BALSAMO, è diffuso in tutto il sud Italia, con un ceppo anche in Piemonte e Liguria. Deriva direttamente o tramite varie forme ipocoristiche, anche alterate dal dialetto, dal nome benaugurale medioevale “Balsamus”, con il significato di toccasana per la famiglia, che dal suo arrivo avrebbe solo ottenuto buone cose.
BARBIERI; il cognome e le sue derivazioni, sono da attribuire alla professione del barbiere, esercitata dai capostipiti. In Italia la distribuzione del cognome è notevole e ciò perché in antico e fino al XII secolo, al mestiere era abbinata la professione di “medico in scala minore” in quanto il barbiere era abilitato all’arte del cerusico praticare la “piccola chirurgia”, attività rifiutata dai medici laureati.
BARBIERO, E’ una derivazione del precedente e li accomuna la professione del barbiere. Il cognome ha un ceppo veneto, uno friulano, ma presenta nuclei anche in Campania, Molise e Calabria.

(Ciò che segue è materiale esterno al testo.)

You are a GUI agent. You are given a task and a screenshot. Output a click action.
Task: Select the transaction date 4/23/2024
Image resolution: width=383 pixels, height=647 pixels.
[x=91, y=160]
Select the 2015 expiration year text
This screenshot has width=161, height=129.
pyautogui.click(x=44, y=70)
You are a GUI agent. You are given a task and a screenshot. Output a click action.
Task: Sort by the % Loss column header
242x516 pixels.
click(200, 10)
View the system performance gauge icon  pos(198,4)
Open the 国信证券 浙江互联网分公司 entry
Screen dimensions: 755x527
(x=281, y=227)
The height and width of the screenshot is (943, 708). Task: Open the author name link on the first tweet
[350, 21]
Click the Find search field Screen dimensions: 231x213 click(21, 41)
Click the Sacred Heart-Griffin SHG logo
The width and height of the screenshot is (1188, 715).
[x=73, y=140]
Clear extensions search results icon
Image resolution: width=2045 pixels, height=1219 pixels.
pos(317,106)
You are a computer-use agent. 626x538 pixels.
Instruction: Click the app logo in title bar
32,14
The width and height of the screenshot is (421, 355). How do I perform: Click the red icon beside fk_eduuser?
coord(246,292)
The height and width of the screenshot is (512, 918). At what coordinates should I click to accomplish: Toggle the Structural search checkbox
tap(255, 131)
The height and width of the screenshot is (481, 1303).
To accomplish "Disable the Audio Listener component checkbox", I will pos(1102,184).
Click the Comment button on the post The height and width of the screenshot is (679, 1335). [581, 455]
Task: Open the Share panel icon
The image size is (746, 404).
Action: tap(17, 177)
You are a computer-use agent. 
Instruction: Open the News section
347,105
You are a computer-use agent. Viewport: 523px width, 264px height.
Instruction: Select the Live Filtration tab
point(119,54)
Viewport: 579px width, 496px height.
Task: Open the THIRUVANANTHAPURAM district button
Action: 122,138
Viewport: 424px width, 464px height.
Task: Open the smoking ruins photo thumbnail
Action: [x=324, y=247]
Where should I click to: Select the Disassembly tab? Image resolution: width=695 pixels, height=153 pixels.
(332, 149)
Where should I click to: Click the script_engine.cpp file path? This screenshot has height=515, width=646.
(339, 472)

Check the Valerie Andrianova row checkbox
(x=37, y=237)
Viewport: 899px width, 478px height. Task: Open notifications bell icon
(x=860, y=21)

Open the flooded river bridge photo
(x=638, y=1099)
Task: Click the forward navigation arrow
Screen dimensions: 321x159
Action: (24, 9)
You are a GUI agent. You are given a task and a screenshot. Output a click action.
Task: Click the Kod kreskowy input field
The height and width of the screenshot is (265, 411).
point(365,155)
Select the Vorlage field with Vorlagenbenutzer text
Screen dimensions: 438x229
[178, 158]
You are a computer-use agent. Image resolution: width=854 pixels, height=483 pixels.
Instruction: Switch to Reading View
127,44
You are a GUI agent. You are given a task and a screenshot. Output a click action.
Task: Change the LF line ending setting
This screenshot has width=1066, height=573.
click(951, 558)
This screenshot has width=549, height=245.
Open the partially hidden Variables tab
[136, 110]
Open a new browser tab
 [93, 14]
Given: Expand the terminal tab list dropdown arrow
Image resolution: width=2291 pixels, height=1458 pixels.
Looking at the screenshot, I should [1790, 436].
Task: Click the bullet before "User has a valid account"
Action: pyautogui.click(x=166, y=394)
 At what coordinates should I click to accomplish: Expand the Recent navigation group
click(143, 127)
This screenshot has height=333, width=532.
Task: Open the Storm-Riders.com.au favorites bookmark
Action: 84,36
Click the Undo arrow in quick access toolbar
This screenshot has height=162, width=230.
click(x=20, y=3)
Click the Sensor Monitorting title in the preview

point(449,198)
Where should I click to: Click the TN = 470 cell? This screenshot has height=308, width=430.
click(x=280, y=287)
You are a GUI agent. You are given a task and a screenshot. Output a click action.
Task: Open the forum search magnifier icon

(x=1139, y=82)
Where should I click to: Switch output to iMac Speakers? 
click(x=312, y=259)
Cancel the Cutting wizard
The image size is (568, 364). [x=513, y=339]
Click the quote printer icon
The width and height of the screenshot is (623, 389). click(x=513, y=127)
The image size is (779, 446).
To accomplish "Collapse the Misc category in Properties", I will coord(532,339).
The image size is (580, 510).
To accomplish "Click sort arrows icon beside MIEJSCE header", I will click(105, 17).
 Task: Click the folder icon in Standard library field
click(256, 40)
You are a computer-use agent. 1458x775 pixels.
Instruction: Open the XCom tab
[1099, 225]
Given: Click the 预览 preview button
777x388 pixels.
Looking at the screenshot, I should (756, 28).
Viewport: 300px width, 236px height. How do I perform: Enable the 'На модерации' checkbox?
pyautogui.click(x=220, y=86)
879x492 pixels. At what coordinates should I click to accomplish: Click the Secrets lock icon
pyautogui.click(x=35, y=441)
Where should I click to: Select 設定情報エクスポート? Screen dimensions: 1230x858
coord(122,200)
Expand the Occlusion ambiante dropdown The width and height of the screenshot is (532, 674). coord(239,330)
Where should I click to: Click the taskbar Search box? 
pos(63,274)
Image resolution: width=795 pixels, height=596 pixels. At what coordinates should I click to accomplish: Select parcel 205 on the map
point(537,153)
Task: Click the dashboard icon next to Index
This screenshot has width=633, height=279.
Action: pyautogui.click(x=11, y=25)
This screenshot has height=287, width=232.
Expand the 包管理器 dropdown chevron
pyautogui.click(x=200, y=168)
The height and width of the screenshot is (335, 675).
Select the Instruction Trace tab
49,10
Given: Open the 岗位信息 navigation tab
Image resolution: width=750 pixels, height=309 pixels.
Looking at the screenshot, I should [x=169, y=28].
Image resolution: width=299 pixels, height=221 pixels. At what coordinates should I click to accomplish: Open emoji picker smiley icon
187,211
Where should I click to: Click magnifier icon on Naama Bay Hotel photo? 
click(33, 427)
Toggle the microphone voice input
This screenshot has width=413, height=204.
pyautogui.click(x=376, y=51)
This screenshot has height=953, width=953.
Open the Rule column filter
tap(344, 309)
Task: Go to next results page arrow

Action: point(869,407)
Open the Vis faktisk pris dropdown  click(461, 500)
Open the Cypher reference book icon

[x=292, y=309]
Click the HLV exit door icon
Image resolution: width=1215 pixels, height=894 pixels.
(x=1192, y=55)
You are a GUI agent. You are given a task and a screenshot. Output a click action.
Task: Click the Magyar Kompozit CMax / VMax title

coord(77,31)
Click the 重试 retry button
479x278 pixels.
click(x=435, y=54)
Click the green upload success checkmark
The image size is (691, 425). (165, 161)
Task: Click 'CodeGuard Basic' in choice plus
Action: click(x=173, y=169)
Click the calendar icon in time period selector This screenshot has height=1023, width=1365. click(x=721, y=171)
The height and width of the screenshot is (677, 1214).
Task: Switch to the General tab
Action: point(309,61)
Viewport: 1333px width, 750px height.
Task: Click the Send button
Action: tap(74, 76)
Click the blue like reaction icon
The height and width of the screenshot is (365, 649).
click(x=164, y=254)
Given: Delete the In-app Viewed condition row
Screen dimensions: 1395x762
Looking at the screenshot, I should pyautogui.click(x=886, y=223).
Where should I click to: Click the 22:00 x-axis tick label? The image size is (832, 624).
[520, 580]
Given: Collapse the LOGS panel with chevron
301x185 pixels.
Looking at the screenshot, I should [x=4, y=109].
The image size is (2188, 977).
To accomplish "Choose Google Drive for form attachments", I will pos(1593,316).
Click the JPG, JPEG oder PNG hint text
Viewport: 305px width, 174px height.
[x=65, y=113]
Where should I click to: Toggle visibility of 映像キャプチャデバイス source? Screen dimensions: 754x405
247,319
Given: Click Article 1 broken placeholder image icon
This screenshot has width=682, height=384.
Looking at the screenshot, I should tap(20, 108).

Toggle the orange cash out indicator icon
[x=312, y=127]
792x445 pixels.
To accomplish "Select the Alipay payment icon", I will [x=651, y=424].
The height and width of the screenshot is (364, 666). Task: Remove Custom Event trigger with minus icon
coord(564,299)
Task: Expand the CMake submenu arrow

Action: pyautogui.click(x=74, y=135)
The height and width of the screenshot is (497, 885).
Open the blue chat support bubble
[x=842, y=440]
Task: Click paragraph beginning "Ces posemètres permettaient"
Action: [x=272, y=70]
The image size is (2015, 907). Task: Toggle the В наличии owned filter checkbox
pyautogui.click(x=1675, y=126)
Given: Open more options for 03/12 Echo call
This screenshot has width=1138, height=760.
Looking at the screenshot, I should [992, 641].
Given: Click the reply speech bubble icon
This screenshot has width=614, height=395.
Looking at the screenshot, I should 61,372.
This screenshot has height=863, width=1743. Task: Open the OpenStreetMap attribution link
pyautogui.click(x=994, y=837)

BARCELLANTE. Molto raro, ha un piccolo ceppo nello spezzino, uno nel pesarese ed altrettanto raro, un piccolo ceppo nel cosentino. Potrebbero derivare da soprannomi originati dal termine arcaico “barcella”, barella o dal termine dialettale lombardo “barcella”, baionetta da caccia od anche da un’alterazione del termine “barcello” usato per indicare il magazzino adiacente la casa colonica.
BARONE, con variazioni, è distribuito massicciamente in tutt’Italia, Questi cognomi dovrebbero tutti derivare, direttamente o tramite ipocoristici dal termine germanico “baro”, uomo libero declinato “baroni” con significato “dell’uomo libero”; “.sic dictus Dominus Baro voluit et ita ei pla-cuit et placet fierio”. A Bormio, nel 1630, una tale Catherina del Baron, è testimone in un processo per stregoneria.
BELLEZZA è panitaliano ed ha ceppi nel bergamasco e nella fascia territoriale centrale, comprendente anconetano, perugino, ternano, viterbese, romano, con ceppi anche nel napoletano, in Basilicata, nel foggiano e nel barese. Dovrebbe derivare dal nome augurale rinascimentale italiano Bellezza, attribuito a figli, cui si augurava crescere e divenire “una bellezza”, ossia molto belli.
BENINCASA, è distribuito in tutt’Italia. Deriva, direttamente o attraverso modifiche dialettali, dal nome gratulatorio medioevale Benencasa o Benincasa, di cui abbiamo un esempio, nel Codice Diplomatico della Lombardia Medioevale, a Cremona, in un atto del 1092; “.a meridie Anselmi, a sera de filii quondam Aginoni, a montibus Benincasa et via. Tercia pecia de terra aratoria, in loco ubi dicitur Breida...”, e anche a Solofra nel 1178: “…Ante me Iohannem Iudicem, Dominus Robertus comes Caserte, coniuctus est cum Baiulardo Monacho Monasterio Sanctae et Individuae Trinitatis, quod constructum est foris Salernitanam Civitatem in foro Metiliano, cui dominus Benencasa Dei gratia venerabilis ac Religiosus Abbas preest”.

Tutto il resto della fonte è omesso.